OpenMP worst performance with more threads (following openMP tutorials)

Question

I'm starting to work with OpenMP and I follow these tutorials:

I'm coding exactly what appears on the video, but instead of a better performance with more threads I get worse. I don't understand why.

Here's my code:

#include <iostream>
#include <time.h>
#include <omp.h>

using namespace std;

static long num_steps = 100000000;
double step;

#define NUM_THREADS 2

int main()
{
    clock_t t;
    t = clock();
    int i, nthreads; double pi, sum[NUM_THREADS];
    step = 1.0/(double)num_steps;

    omp_set_num_threads(NUM_THREADS);
    #pragma omp parallel
    {
        int i, id, nthrds;
        double x;
        id = omp_get_thread_num();
        nthrds = omp_get_num_threads();
        if(id == 0) nthreads = nthrds;
        for(i=id, sum[id]=0.0; i < num_steps; i = i + nthrds)
        {
            x = (i+0.5)*step;
            sum[id] += 4.0/(1.0+x*x);
        }
    }
    for(i = 0, pi=0.0; i<nthreads; i++) pi += sum[i] * step;

    t = clock() - t;
    cout << "time: " << t << " miliseconds" << endl;

}

As you can see, it's exactly the same as in the video, I only added a code to measure an elapsed time.

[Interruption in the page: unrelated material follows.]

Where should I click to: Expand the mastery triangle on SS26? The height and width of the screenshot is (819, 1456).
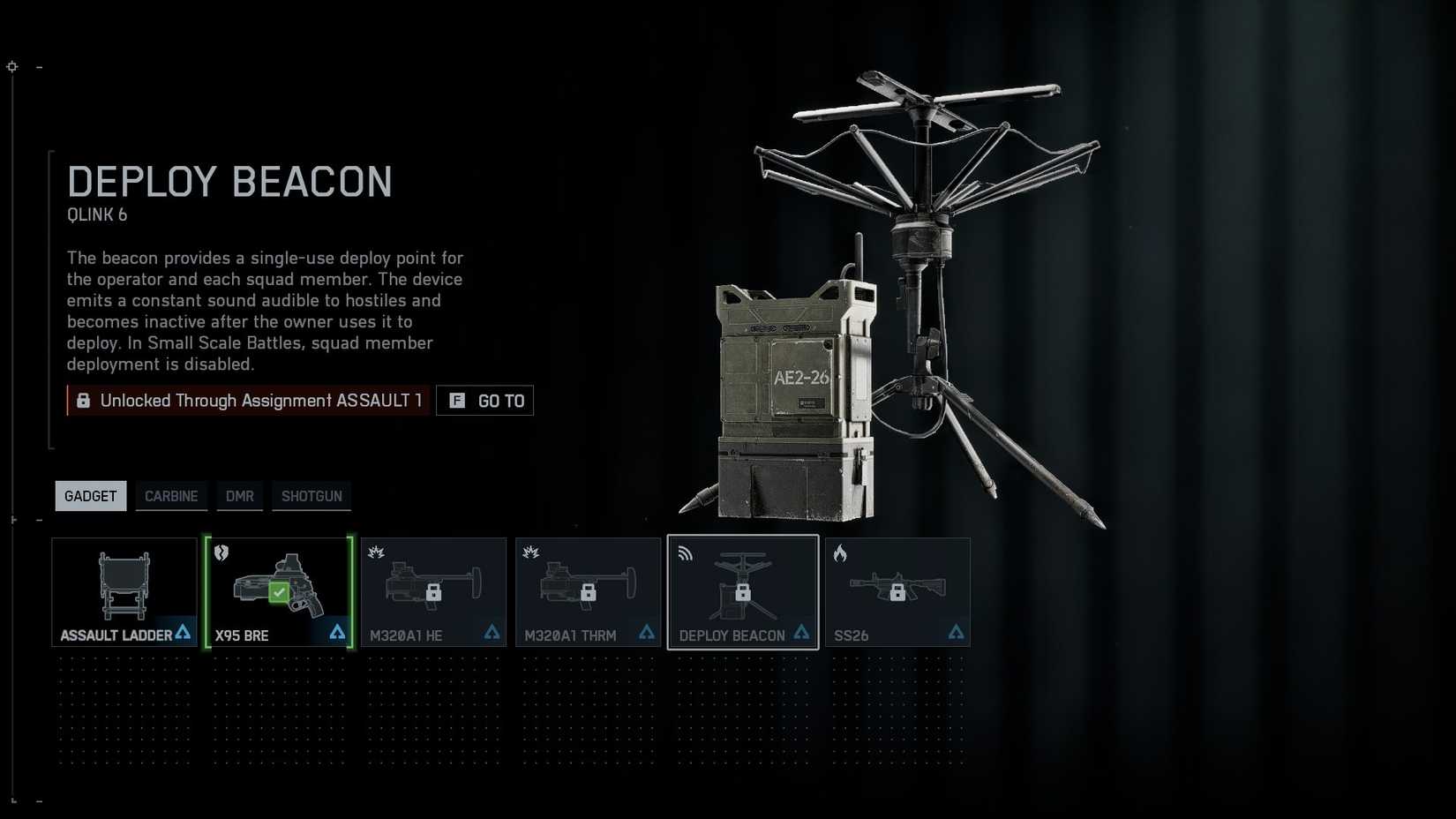coord(956,632)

On the tutorial, the more threads we use the better a performance.

In my case, that doesn't happen. Here are the timing I got:

1 thread:   433590 miliseconds
2 threads: 1705704 miliseconds
3 threads: 2689001 miliseconds
4 threads: 4221881 miliseconds

Why do I get this behavior?

-- EDIT --

gcc version: gcc 5.5.0

result of lscpu:

Architechure: x86_64
CPU op-mode(s): 32-bit, 64-bit
Byte Order: Little Endian
CPU(s): 8
On-line CPU(s) list: 0-7
Thread(s) per core: 2
Core(s) per socket: 4
Socket(s): 1
NUMA node(s): 1
Vendor ID: GenuineIntel
CPU family: 6
Model: 60
Model name: Intel(R) Core(TM) i7-4720HQ CPU @ 2.60Ghz
Stepping: 3
CPU Mhz: 2594.436
CPU max MHz: 3600,0000
CPU min Mhz: 800,0000
BogoMIPS: 5188.41
Virtualization: VT-x
L1d cache: 32K
L1i cache: 32K
L2 cache: 256K
L3 cache: 6144K
NUMA node0 CPU(s): 0-7

-- EDIT --

I've tried using omp_get_wtime() instead, like this:

#include <iostream>
#include <time.h>
#include <omp.h>

using namespace std;

static long num_steps = 100000000;
double step;

#define NUM_THREADS 8

int main()
{
    int i, nthreads; double pi, sum[NUM_THREADS];
    step = 1.0/(double)num_steps;
    double start_time = omp_get_wtime();

    omp_set_num_threads(NUM_THREADS);
    #pragma omp parallel
    {
        int i, id, nthrds;
        double x;
        id = omp_get_thread_num();
        nthrds = omp_get_num_threads();
        if(id == 0) nthreads = nthrds;
        for(i=id, sum[id]=0.0; i < num_steps; i = i + nthrds)
        {
            x = (i+0.5)*step;
            sum[id] += 4.0/(1.0+x*x);
        }
    }
    for(i = 0, pi=0.0; i<nthreads; i++) pi += sum[i] * step;
    double time = omp_get_wtime() - start_time;

    cout << "time: " << time << " seconds" << endl;

}

The behavior is different, although I have some questions.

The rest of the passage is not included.